● WHAT YOU NEED TO DO: Gather each line from the rows below that contains the string "highest". Treat uppercase and lowercase as distinct.

[RAW RECORDS start]

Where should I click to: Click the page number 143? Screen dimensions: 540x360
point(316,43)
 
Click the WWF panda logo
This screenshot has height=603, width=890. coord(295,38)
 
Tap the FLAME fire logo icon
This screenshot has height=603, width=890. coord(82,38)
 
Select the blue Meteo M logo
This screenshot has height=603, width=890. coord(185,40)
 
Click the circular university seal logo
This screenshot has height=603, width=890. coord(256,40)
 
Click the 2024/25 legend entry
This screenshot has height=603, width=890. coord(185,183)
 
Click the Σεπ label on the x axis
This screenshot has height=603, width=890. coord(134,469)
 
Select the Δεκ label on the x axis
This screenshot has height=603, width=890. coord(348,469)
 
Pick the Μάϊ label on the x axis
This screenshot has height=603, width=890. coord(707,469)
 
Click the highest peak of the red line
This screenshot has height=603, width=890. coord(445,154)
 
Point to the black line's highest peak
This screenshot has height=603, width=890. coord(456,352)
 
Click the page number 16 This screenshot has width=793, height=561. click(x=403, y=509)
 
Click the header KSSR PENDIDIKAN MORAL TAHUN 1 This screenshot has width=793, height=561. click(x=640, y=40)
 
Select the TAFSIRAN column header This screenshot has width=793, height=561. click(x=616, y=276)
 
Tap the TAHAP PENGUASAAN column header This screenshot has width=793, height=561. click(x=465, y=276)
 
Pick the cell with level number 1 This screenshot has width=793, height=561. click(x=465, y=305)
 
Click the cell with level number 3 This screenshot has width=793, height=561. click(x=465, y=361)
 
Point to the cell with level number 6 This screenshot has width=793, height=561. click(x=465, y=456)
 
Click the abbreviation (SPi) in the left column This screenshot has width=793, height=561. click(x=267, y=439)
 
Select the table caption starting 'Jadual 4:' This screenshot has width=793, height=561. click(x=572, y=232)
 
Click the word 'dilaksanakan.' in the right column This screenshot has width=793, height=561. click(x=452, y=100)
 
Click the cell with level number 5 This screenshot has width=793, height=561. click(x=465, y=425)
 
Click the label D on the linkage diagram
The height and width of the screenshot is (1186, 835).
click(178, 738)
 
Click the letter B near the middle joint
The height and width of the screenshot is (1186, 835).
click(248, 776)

[RAW RECORDS end]

● ANSWER TO THE EXERCISE:
Click the highest peak of the red line
Point to the black line's highest peak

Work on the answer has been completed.